The accumulation of metabolites is a complex and variable trait largely affected by genetic and environmental factors [37, 38]. T. fuana and T. yunnanensis are distributed in different regions of the Yalu Tsangpo river basin, and dramatic variations in the metabolomes between these Taxus species were observed (Fig. 1d) [39]. Our data showed that the Taxol level in T. yunnanensis was more than three times greater than that in T. fuana, indicating the greater economic value of T. yunnanensis for paclitaxel production. A series of specific metabolites, including precursors, intermediates, and competitors of Taxol, were identified in our study. No significant differences in the precursors between T. fuana and T. yunnanensis were observed, suggesting that the precursor supply is not a limiting factor in the differential accumulation of Taxol [2]. In the biosynthesis pathway of taxol, the oxygenation, hydroxylation, benzoylation and acetylation steps produce many intermediates [7, 40]. In our study, six important intermediates were identified (Fig. 3). P450-mediated hydroxylation of taxa-4(5),11(12)-diene to taxa-4(5),11(12)-dien-5α-ol is the first oxygenation step after the formation of the taxane skeleton [40, 41]. 10-DAB is a natural compound isolated from the needles of the Taxus species, and the conversion of taxane glycosides to 10-DAB improves the total yield of paclitaxel [42, 43]. The final acylation step is the conversion of 3’-N-debenzoyltaxol to mature Taxol by 3’-N-debenzoyltaxol N-benzoyltransferase [44]. Interestingly, all of these intermediates were predominantly accumulated in T. yunnanensis compared with in T. fuana, suggesting a reasonable explanation for the higher accumulation of Taxol in T. yunnanensis.

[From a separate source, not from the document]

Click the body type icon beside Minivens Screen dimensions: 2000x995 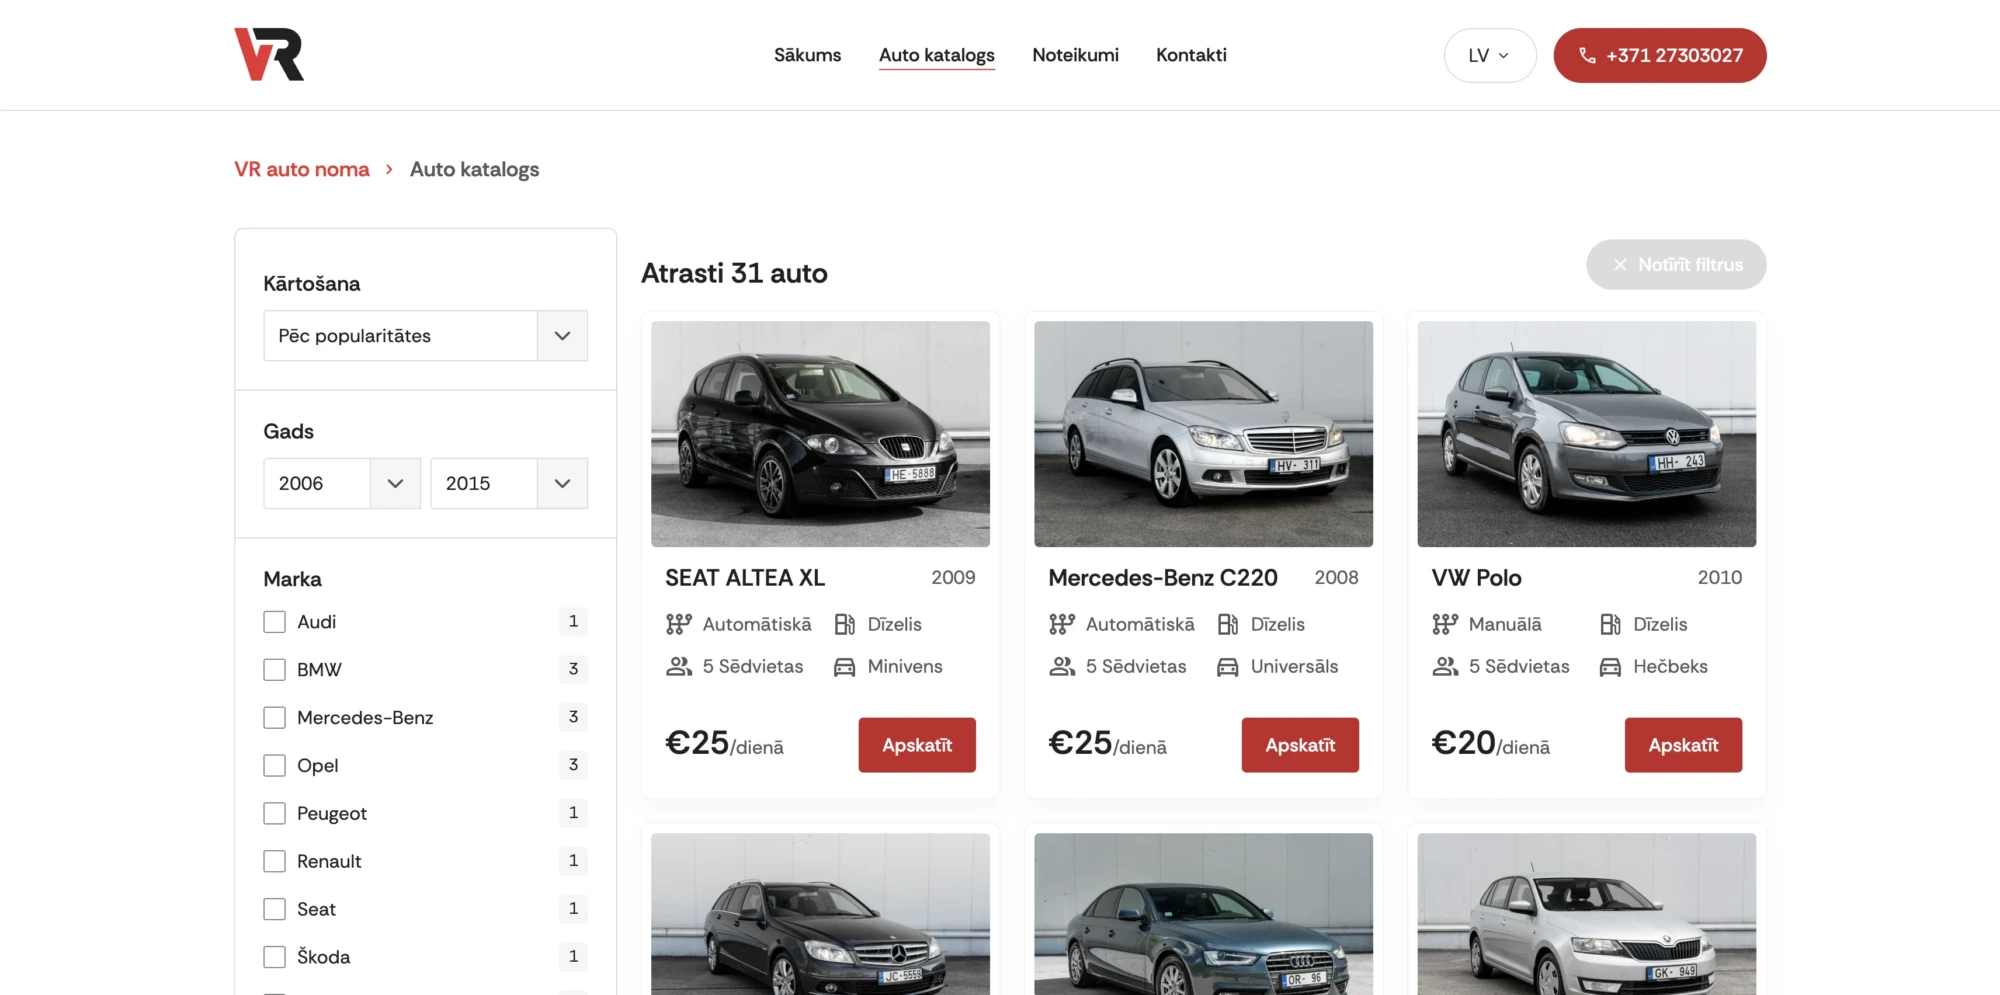[844, 667]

Taxusin and its analogues, the prominent metabolites of yew heartwood, are considered to be dead-end metabolites for Taxol biosynthesis [45]. Taxusin-like metabolites, such as 2α-hydroxytaxusin, 7β-hydroxytaxusin and 2α,7β-dihydroxytaxusin, have been used as surrogates in studies of the intermediate oxygenation steps of the biosynthesis pathway [20]. In our study, the accumulations of taxusin and its analogues were significantly higher in T. fuana than in T. yunnanensis. The high accumulation levels of taxusin and taxusin-like metabolites may consume limited intermediates and block the metabolic flow toward Taxol.

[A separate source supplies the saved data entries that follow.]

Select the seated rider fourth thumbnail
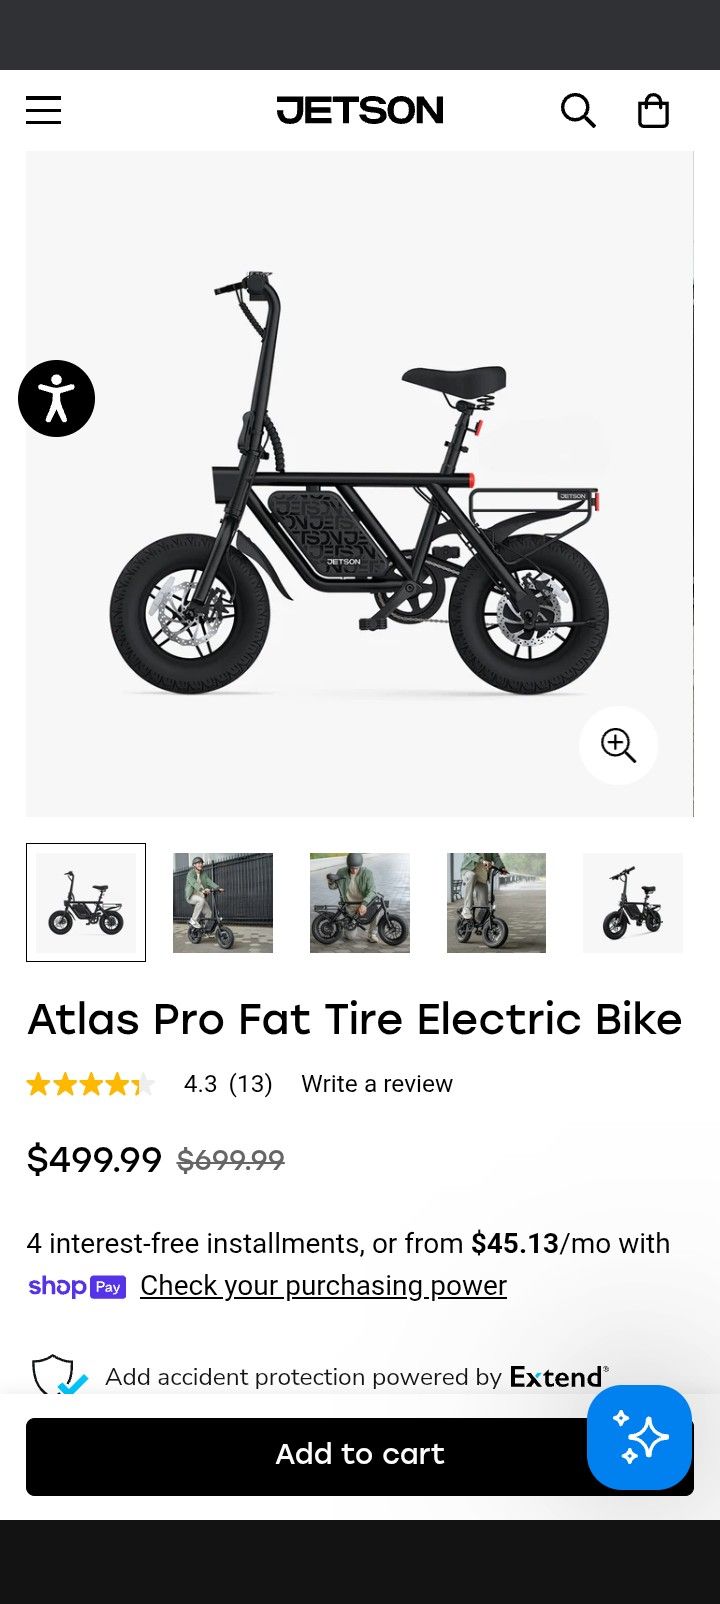This screenshot has height=1604, width=720. (496, 902)
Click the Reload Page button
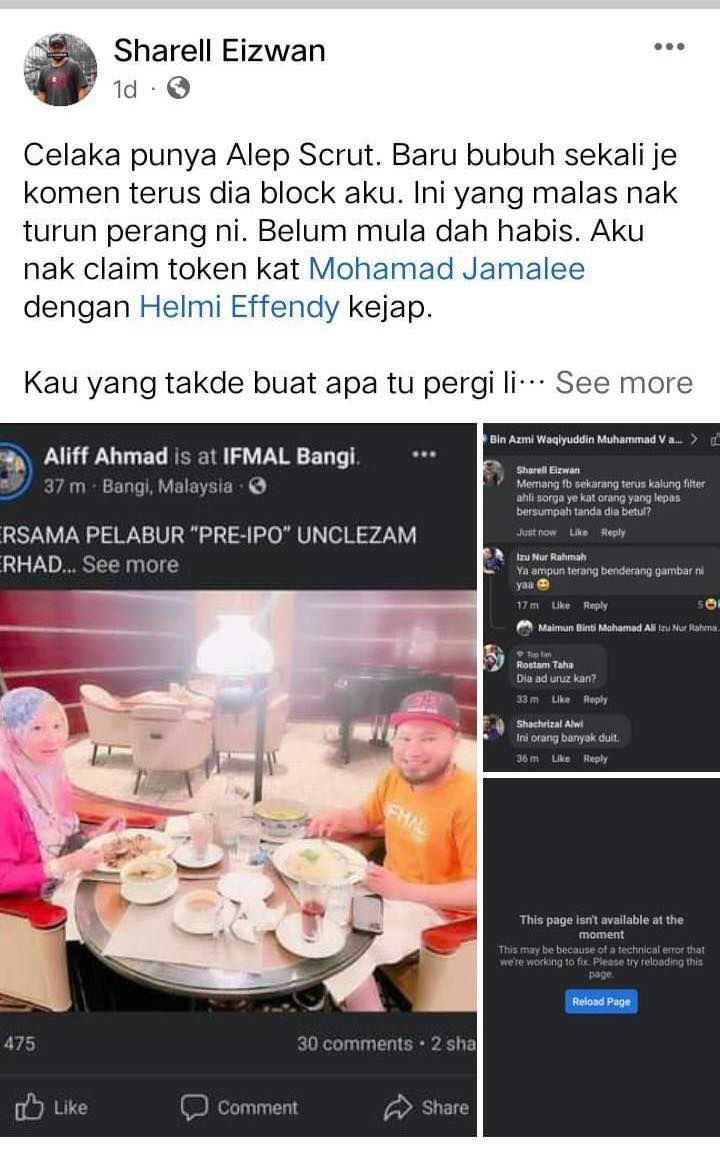This screenshot has height=1152, width=720. click(x=601, y=1001)
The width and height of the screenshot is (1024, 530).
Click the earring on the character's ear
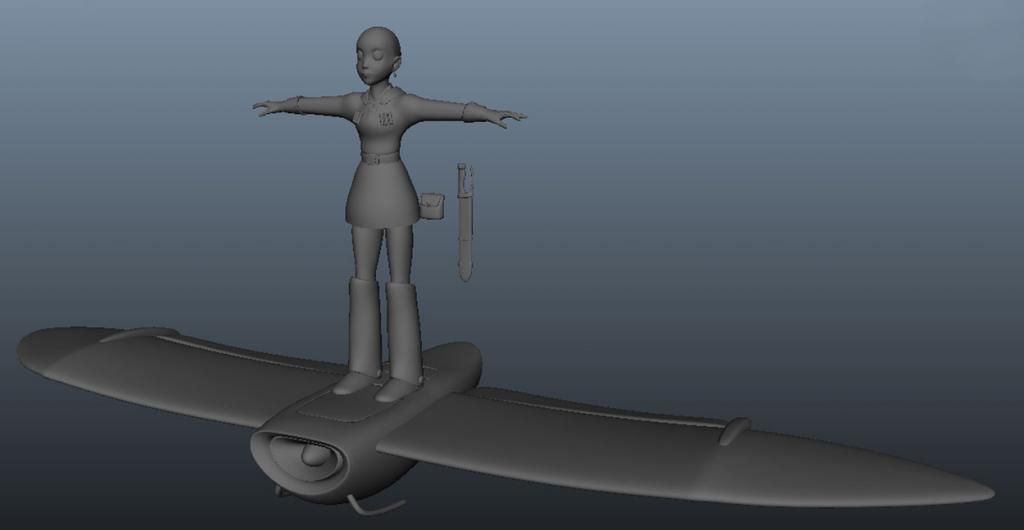pos(397,74)
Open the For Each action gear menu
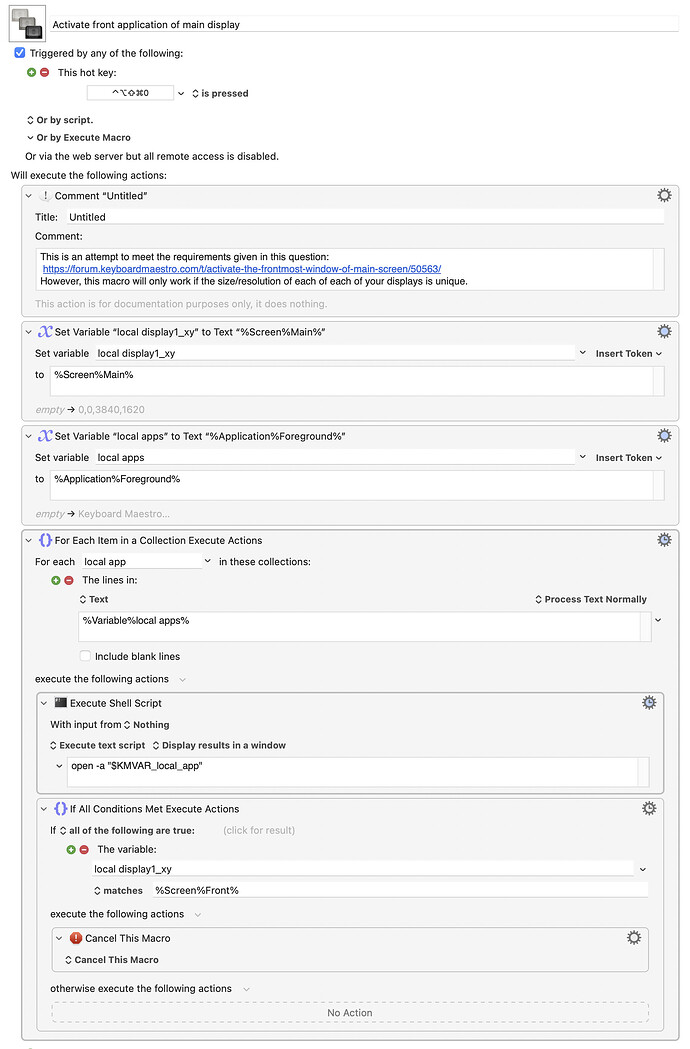The height and width of the screenshot is (1049, 690). [664, 540]
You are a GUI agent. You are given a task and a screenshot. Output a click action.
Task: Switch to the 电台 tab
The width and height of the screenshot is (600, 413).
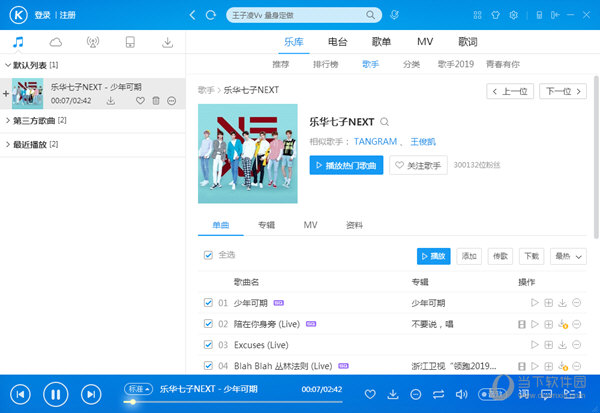point(338,42)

The taxoid and flavonoid contents were greatly affected by environmental factors, such as temperature, altitude and light [13, 28, 46]. In our study, the comprehensive analysis of the metabolites highlighted significant variations in the contents of various flavonoids (Fig. 5a). In general, flavonoids function as antioxidants in plants and can be induced by abiotic and biotic stresses [47, 48]. For example, the contents of flavonoids were elevated in Taxus trees under UV-B radiation [49]. Jilong (with an average altitude of 4,000 m) has a more extreme environment than Motuo (with an average altitude of 1,200 m) (www.chenwentan.com/). Consequently, the higher accumulation of flavonoids suggested a stronger environmental adaptiveness of T. fuana (collected from Jilong) than T. yunnanensis (collected from Motuo) [50]. Eastern Himalayan populations of T. wallichiana, located at higher altitudes, tend to accumulate more paclitaxel than populations from lower altitudes [51]. However, T. fuana from higher altitudes accumulated less paclitaxel than T. yunnanensis from lower altitudes, suggesting that paclitaxel accumulation is controlled by both hereditary and environmental factors.

Conclusions

In our study, a metabolomics approach was applied to examine the metabolic variations in the twigs between T. fuana and T. yunnanensis, which are two endanger species growing in different environments. In total, 4,986 annotated metabolites belonging to various metabolic categories were identified. The level of taxol in T. yunnanensis is significantly higher than that in T. fuana. All the identified intermediates for taxol biosynthesis are predominantly accumulated in T. yunnanensis while four competitors for taxol biosynthesis are predominantly accumulated in T. fuana. Furthermore, the contents of total and some individual flavonoids are significantly accumulated in T. fuana than T. yunnanensis. Our study may provide valuable information for the comprehensive utilization and conservation of the germplasm resources of these two endangered Taxus species growing in different environments.